» Data:
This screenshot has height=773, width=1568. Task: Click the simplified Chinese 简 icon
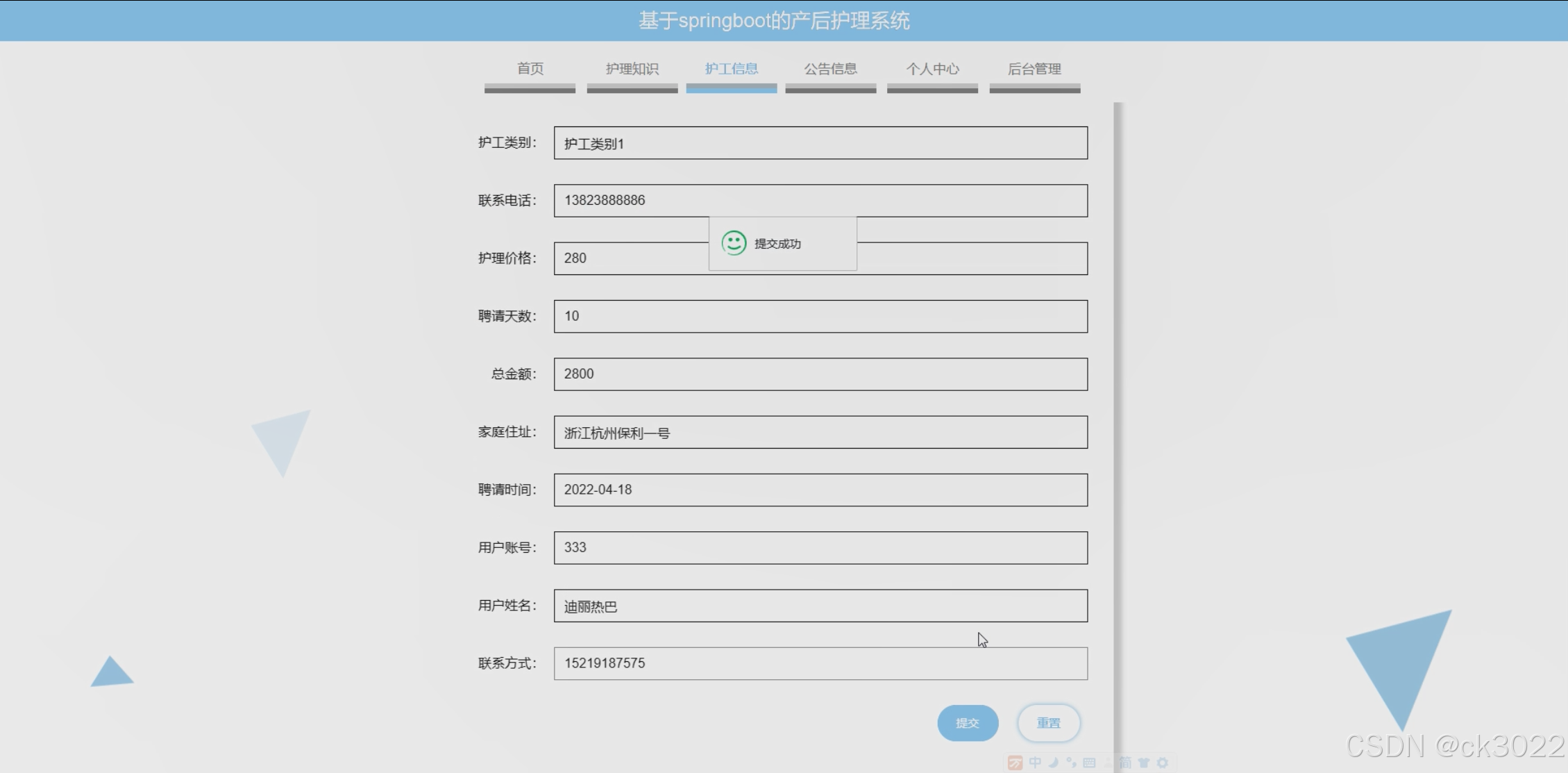[x=1125, y=763]
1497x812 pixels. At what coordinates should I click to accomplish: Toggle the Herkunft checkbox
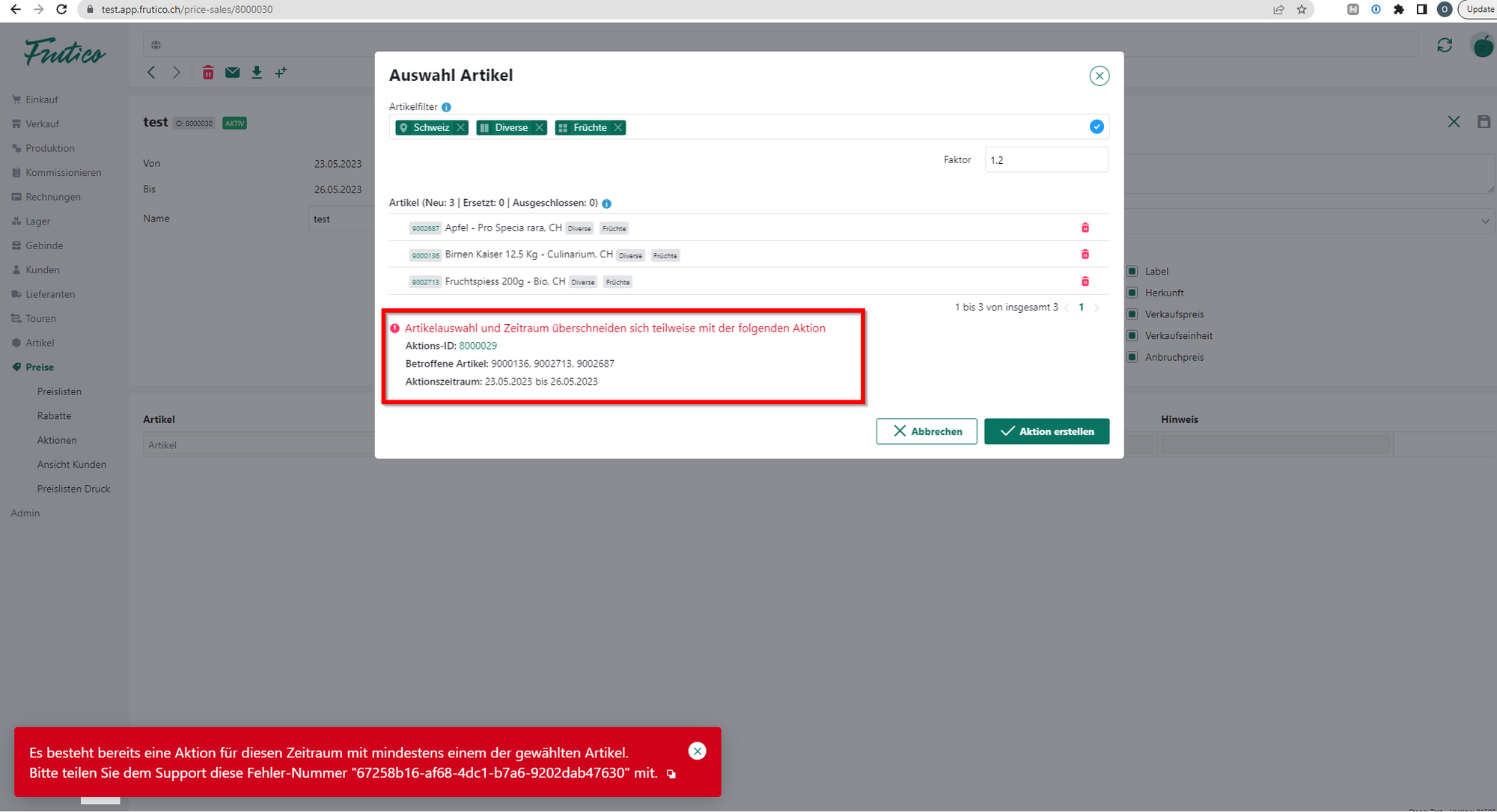[1132, 293]
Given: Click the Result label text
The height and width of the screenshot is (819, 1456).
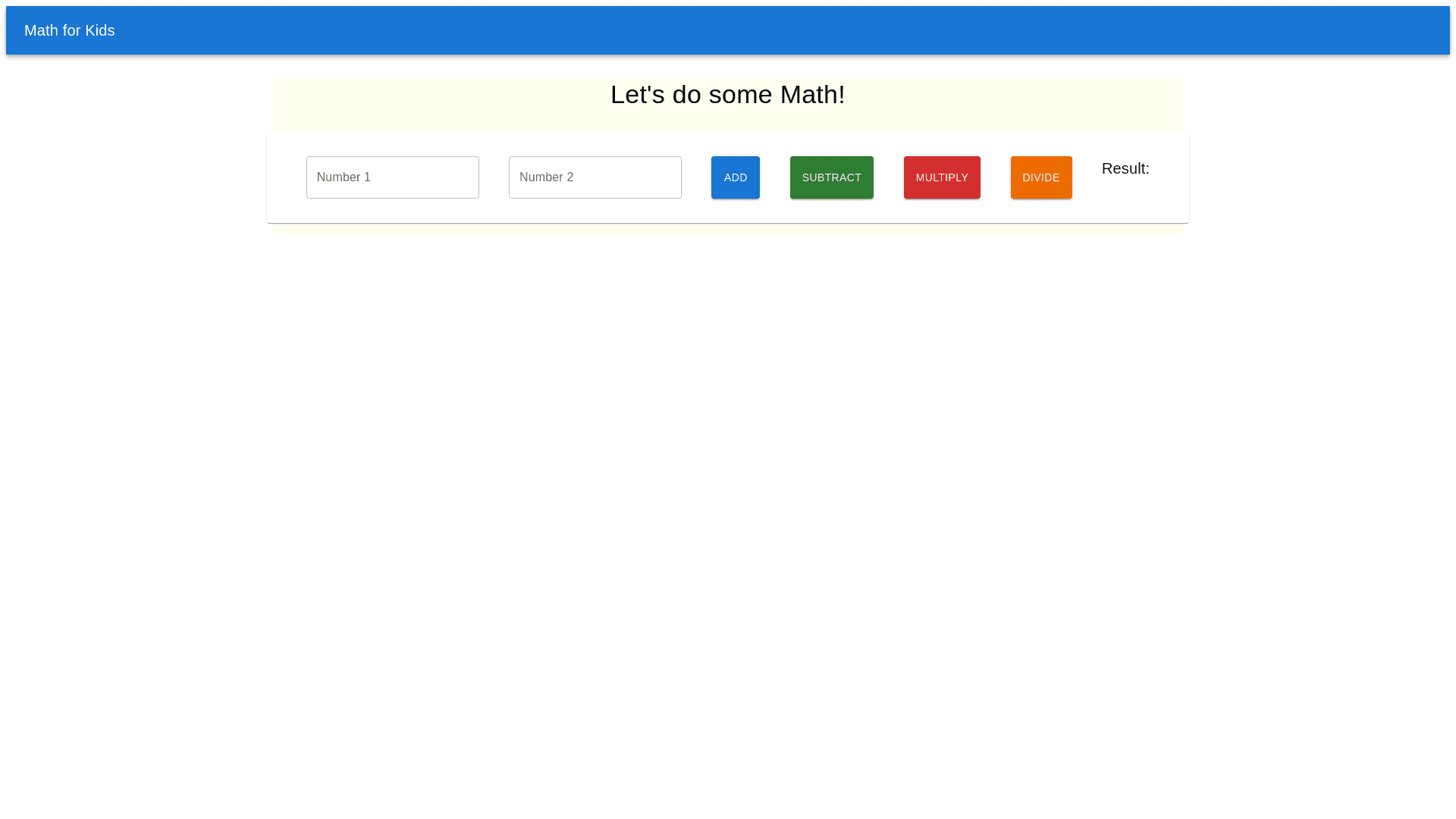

» Your goal:
The result should be the full listing, retyped exactly and free of pictures.

» Task response:
This screenshot has height=773, width=1568. Task: Click the simplified Chinese 简 icon
[x=1125, y=763]
1497x812 pixels. At what coordinates should I click to accomplish: Toggle the Herkunft checkbox
[1132, 293]
Given: Click the Result label text
The height and width of the screenshot is (819, 1456).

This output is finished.